Exercise brief: Examine the entries and show every line in which the word "team" is found.

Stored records
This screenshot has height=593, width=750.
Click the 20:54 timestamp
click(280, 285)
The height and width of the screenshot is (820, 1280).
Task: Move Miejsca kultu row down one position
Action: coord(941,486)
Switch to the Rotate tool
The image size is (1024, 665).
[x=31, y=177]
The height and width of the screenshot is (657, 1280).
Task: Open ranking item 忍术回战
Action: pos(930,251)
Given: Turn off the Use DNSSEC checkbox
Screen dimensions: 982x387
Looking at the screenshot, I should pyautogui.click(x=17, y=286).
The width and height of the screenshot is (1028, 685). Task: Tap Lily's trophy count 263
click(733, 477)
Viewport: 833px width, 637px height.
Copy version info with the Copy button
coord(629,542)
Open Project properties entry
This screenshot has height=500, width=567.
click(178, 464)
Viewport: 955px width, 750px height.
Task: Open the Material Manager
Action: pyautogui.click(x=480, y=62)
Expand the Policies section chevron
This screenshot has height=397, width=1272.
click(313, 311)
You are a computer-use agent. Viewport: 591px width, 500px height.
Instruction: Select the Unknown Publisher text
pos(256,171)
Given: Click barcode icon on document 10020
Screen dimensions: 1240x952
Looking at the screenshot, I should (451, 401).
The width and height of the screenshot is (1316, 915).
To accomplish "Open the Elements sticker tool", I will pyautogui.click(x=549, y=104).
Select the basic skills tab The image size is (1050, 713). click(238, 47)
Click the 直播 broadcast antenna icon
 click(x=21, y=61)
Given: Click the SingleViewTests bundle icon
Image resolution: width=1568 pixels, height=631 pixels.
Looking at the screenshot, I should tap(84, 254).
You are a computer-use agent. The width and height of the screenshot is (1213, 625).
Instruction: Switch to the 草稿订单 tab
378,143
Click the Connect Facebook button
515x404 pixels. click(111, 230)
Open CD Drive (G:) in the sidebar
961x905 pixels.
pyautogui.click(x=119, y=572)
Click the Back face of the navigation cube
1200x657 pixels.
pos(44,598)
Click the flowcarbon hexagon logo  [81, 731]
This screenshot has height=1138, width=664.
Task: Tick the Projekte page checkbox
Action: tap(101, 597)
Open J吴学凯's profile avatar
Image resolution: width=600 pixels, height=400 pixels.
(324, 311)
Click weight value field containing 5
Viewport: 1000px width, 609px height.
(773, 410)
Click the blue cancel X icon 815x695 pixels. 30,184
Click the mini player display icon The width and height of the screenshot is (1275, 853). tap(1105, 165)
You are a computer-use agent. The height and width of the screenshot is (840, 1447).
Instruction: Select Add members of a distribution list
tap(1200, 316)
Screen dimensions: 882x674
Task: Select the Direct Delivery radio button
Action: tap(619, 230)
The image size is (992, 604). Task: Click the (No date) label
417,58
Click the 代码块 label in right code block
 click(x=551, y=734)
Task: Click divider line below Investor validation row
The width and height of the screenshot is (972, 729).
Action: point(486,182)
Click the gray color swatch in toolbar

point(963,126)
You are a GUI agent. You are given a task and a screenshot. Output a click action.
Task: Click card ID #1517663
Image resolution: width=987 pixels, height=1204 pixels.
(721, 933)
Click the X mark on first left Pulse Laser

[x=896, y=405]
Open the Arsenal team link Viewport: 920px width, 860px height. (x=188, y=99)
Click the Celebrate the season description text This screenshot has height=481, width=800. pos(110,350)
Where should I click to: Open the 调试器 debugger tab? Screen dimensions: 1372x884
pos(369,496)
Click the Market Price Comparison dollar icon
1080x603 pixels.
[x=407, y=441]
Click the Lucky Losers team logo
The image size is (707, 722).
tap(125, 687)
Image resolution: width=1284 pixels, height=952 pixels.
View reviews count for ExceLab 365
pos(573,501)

Answer:
Open the Arsenal team link Viewport: 920px width, 860px height. (x=188, y=99)
Click the Lucky Losers team logo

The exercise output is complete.